__Objective__
Render as a JSON list of strings, one string per line, the lines of the data below, starting at the line containing "You are a computer-use" and ending at the end of the data, with blank lines skipped. Leave the pictures out of your answer.

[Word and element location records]
+--

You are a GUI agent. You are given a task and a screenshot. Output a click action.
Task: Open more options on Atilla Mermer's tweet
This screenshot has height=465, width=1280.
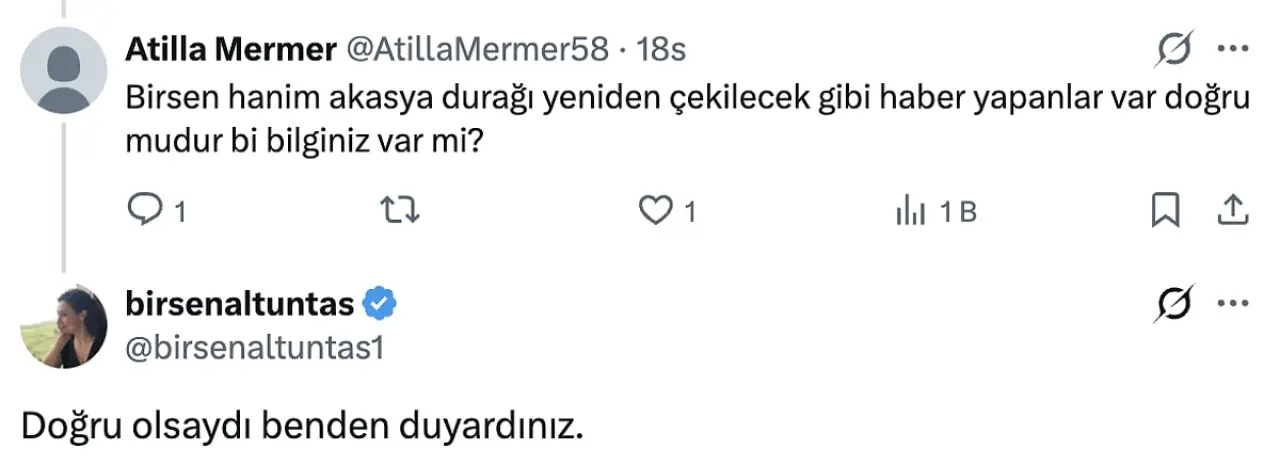point(1231,49)
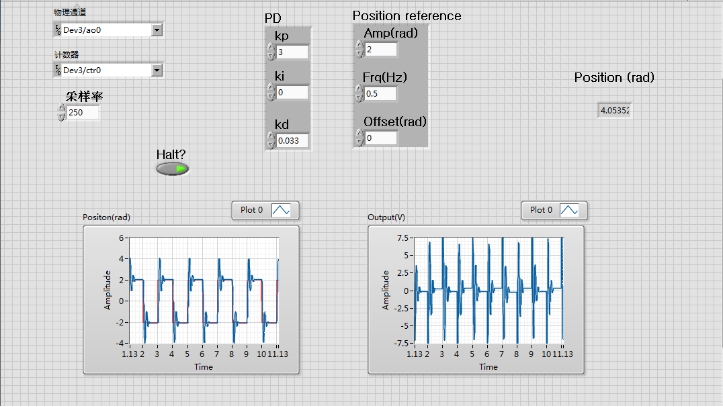723x407 pixels.
Task: Open the Dev3/ao0 physical channel dropdown
Action: pyautogui.click(x=157, y=31)
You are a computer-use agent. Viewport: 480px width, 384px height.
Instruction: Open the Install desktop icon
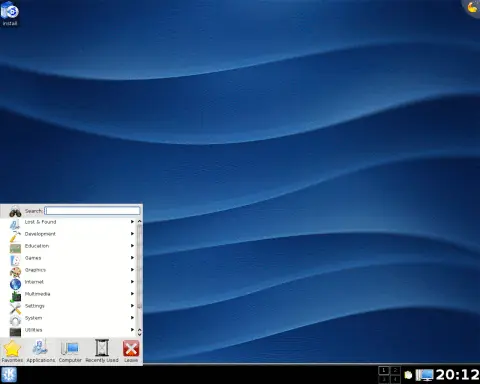pyautogui.click(x=10, y=13)
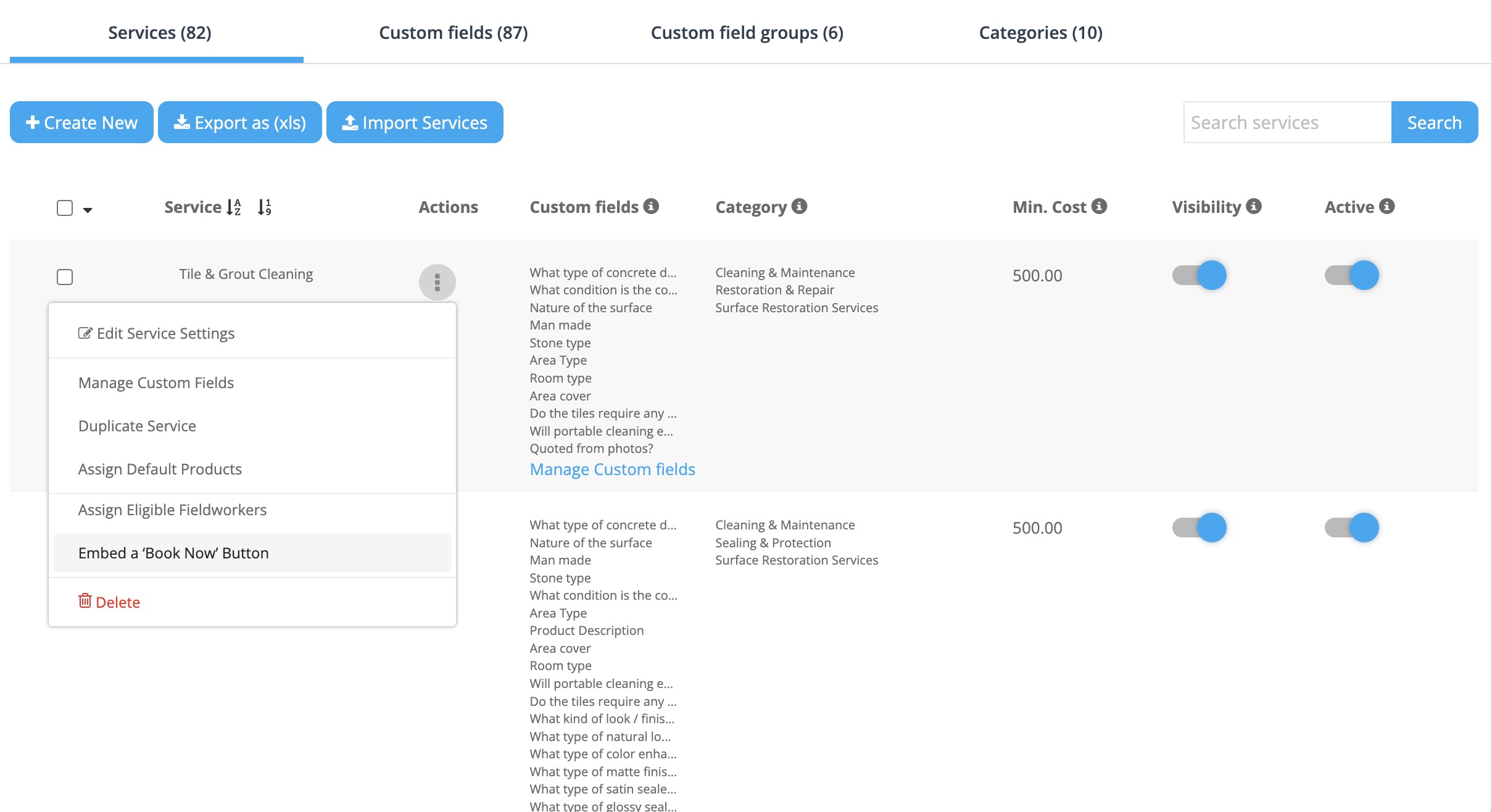Image resolution: width=1492 pixels, height=812 pixels.
Task: Click the Search button
Action: 1434,122
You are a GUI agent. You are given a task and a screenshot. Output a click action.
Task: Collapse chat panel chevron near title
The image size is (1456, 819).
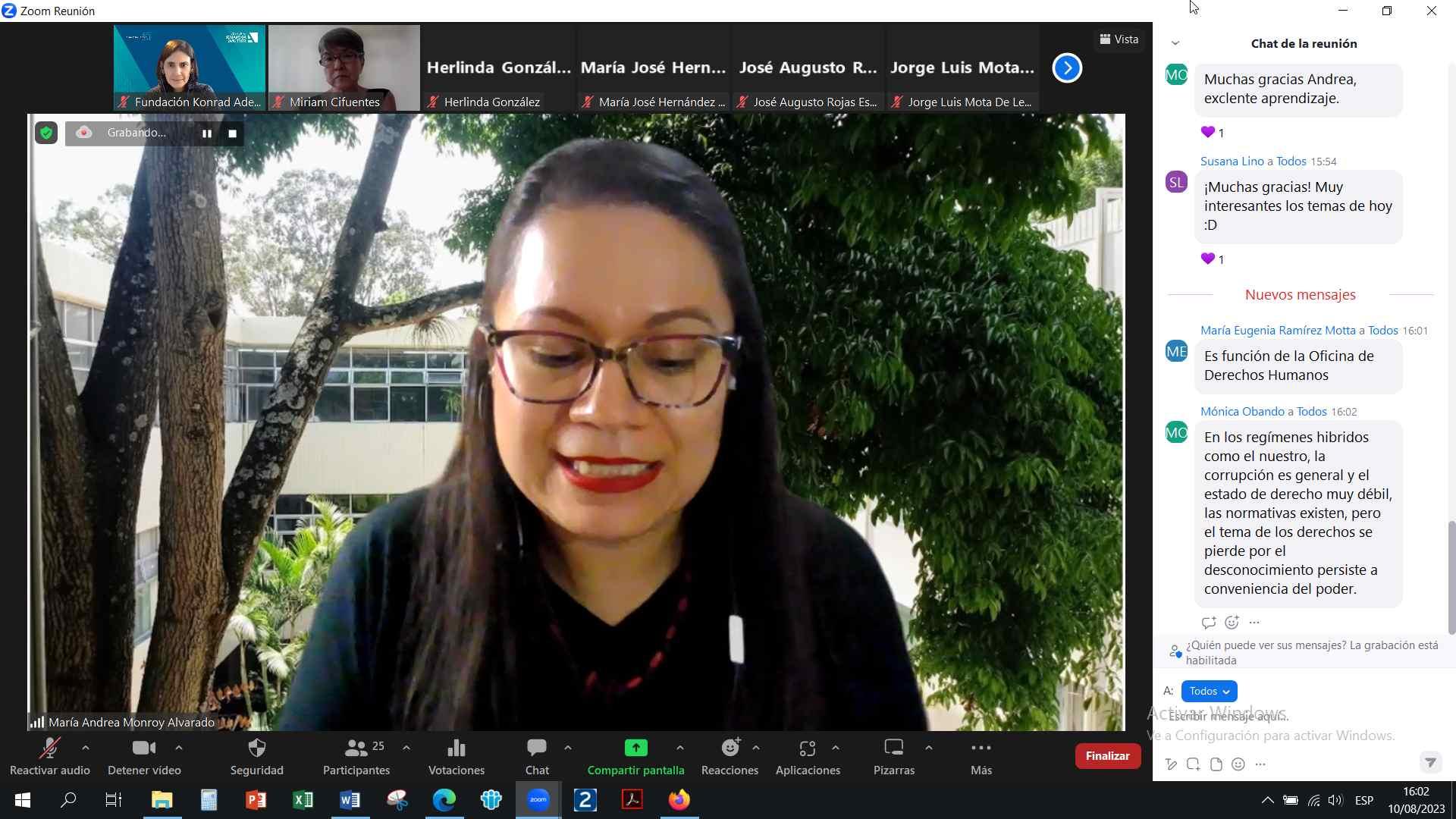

+--

__Result below__
[
  "You are a computer-use agent. Viewport: 480px width, 384px height.",
  "Instruction: Open the Install desktop icon",
  "pyautogui.click(x=10, y=13)",
  "Image resolution: width=1492 pixels, height=812 pixels.",
  "Task: Click the Search button",
  "Action: 1434,122",
  "You are a GUI agent. You are given a task and a screenshot. Output a click action.",
  "Task: Collapse chat panel chevron near title",
  "The image size is (1456, 819)."
]